By Susan Jones | March 6, 2019 | 7:57 AM EST

Ayanna Pressley, formerly a Boston City Councilwoman, won a House seat last November. (Photo by Scott Eisen/Getty Images)

(CNSNews.com) - H.R. 1, a massive voting rights/election security/campaign finance/ethics bill now making its way through the House of Representatives, would make "significant changes to the operation of federal elections by states," according to a summary produced by the Congressional Budget Office.

The bill does not allow 16-year-olds to vote, but Democrats are offering amendments that would do just that.

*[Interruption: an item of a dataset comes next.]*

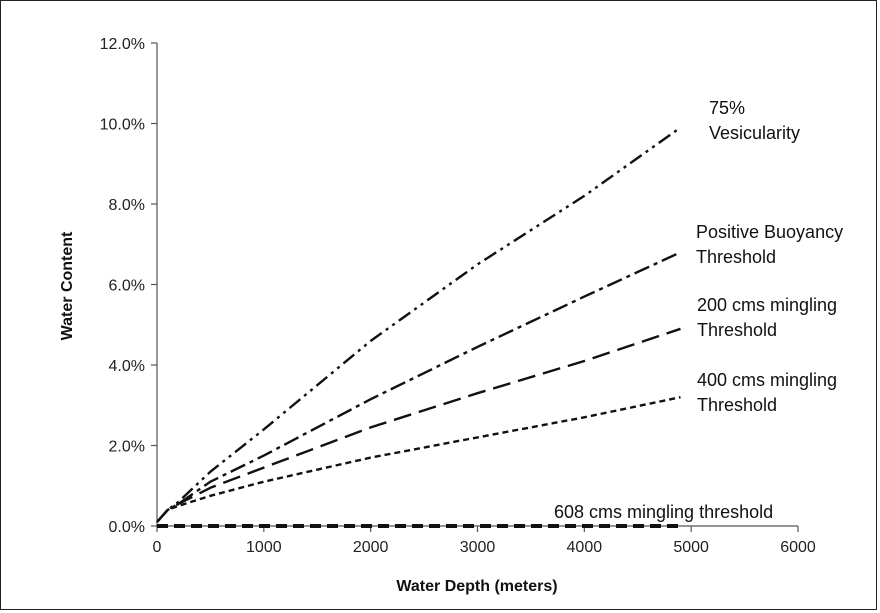 This screenshot has width=880, height=613. What do you see at coordinates (68, 286) in the screenshot?
I see `y-axis-title: Water Content` at bounding box center [68, 286].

Reps. Ayanna Pressley (D-Mass.) and Grace Meng (D-N.Y.) introduced their amendments Tuesday night before the House Rules Committee. Both lawmakers pointed to the activism of young gun control advocates as one of the reasons for lowering the voting age:

 

"I am here tonight...because across this nation, young people are leading the way, which has been the case for every social movement throughout our history," Rep. Pressley told the Rules Committee:

"They are organizing and mobilizing and calling us to action, making plain the high stakes the next generation faces -- from gun violence, to climate change, to the future of work, to the solvency of Social Security."

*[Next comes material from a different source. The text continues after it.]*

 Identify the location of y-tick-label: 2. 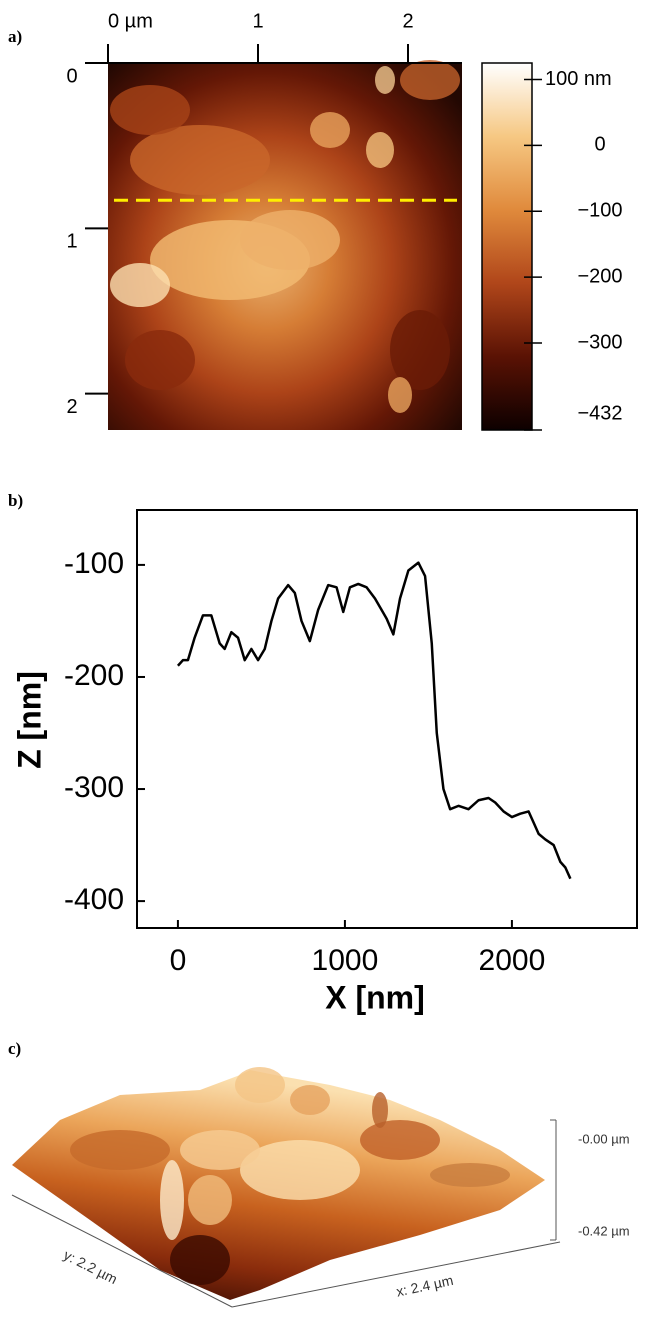
(72, 407).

Pressley pointed to one of her young constituents who "has been at the forefront of the March for Our Lives Movement to stem the tide of gun violence."

"It is young people...who march, organize, and remind us daily in the halls of this institution what's at stake and just how high those stakes are," Pressley said.

Rep. Meng, a cosponsor of Pressley's amendment, also pointed to student gun control activists in making her argument for 16-year-olds to vote:

"It is only right and fair to allow 16- and 17-year-olds a voice in our democracy," Meng said.

"Throughout our nation's history, from the Vietnam War-era movements that sparked the 26th Amendment, to the Parkland students who reignited the gun violence prevention movement, the power of youth activism has profoundly impacted social and political movements in the United States, and it's time their votes count, too," Meng said.

Both Pressley and Meng argued that 16-year-olds are permitted to drive cars, get jobs, and pay taxes, and therefore, they should be permitted to vote.

Meng introduced two additional amendments, to "ensure greater cultural competency with respect to poll worker training."

"The first of these two amendments would ensure that poll workers' training manuals include strategies to assist voters in culturally competent manners, paying special attention to voters with diverse needs and backgrounds, including voters who have limited English proficiency," Meng said.

Meng's other amendment would require a report on what kind of cultural competency training was given to poll workers.

Democrats have titled H.R.1 as the "For the People Act of 2019." Speaking broadly, it would erode state control of elections and relax voter registration and voting day procedures. Congressional Republicans have dubbed the bill "The Democrat Politician Protection Act."

Among its many provisions, the bill would require states to:

-- offer online voter registration and automatic voter registration through state agency records (such as enrollment in colleges or universities);

-- expand early voting opportunities and permit unrestricted voting by mail;

-- offer same-day voter registration on election days;

-- prohibit "hindering, interfering with, or preventing voter registration";

-- use voting systems that produce individual and auditable paper ballots;

-- make Election Day a legal public holiday for federal employees; (The bill encourages private employers to give workers the day off.)

-- allow people to vote in person without identification if they sign a sworn written statement attesting that they are who they say they are and that they are eligible to vote.

Two other sections deal with campaign finance and ethics.

H.R. 1 may pass the House, but it is unlikely to become law with Republicans in control of the Senate and the presidency. It does show how Democrats would -- or perhaps someday will -- change voting procedures.